Das Leben wird nicht einfacher, wenn man in einer allseits gefeierten Band spielt. Hat man erst mal ein Meisterwerk im Kasten, richtet die gesamte Popwelt den Blick argwöhnisch auf alles, was folgt. Man wird an sich selbst gemessen, und eigentlich kann man nur scheitern. Vielleicht liegt es daran, dass Animal Collective nach dem großen „Merriweather Post Pavilion“ deutlich Tempo aus ihrem Produktionsprozess genommen haben. Die großen Indie-Weird-Whatever-Psychedelic-Folk-Pop-Pioniere feuerten in den 00er Jahren eine Platte nach der anderen raus, doch nach dem großen Erfolg betätigten sich die Mitglieder vermehrt fluchtartig außerhalb des Mutterschiffs.

> EXTRAHIERTE ANGABEN
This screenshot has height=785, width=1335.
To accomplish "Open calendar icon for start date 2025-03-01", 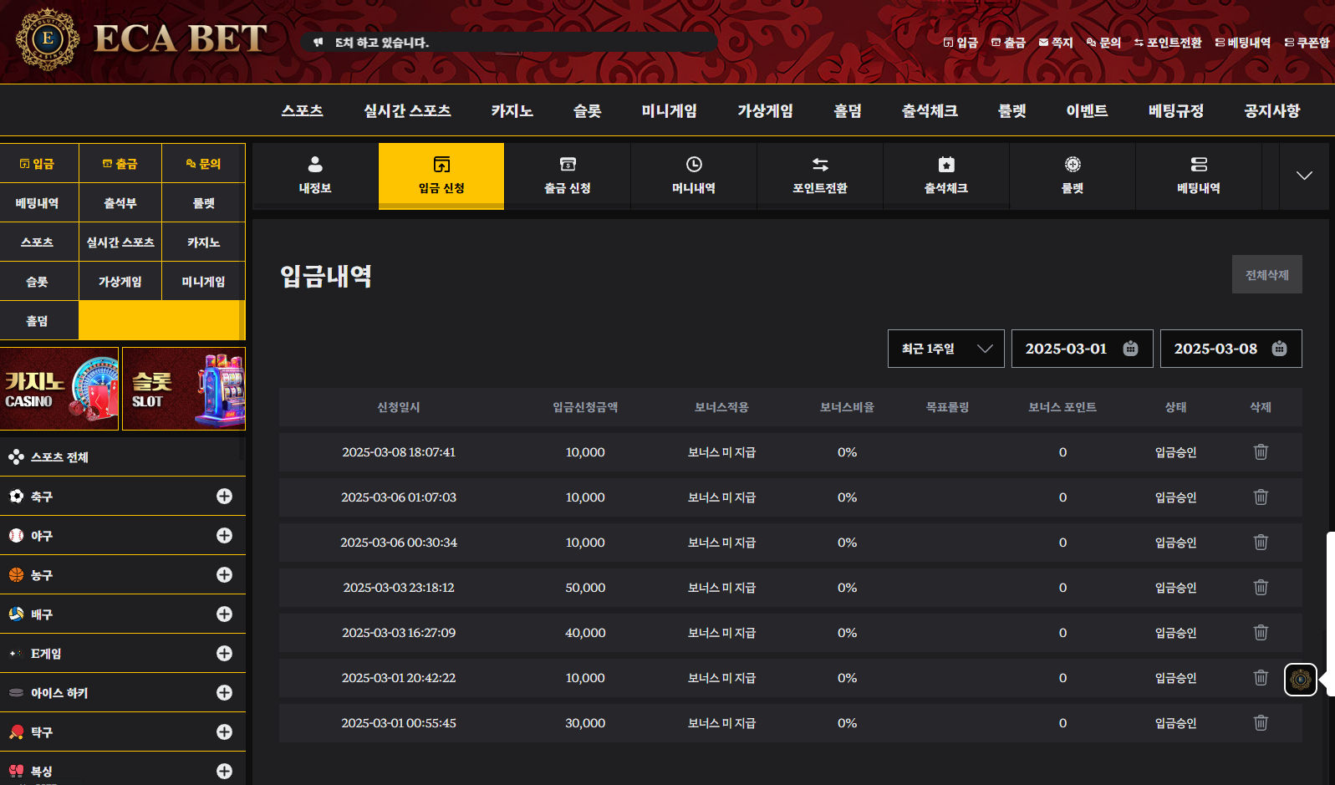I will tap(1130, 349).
...
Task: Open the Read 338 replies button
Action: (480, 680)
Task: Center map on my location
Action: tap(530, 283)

> AUFGABENSTELLUNG
Übertrage den Satz „Man wird an sich selbst gemessen, und eigentlich kann man nur scheitern.“ aus dem Text über Animal Collective ins Englische. Die Daten sind eigenständiges Material und gehören nicht zum Text.

> AUSGABE
You are measured against yourself, and really you can only fail.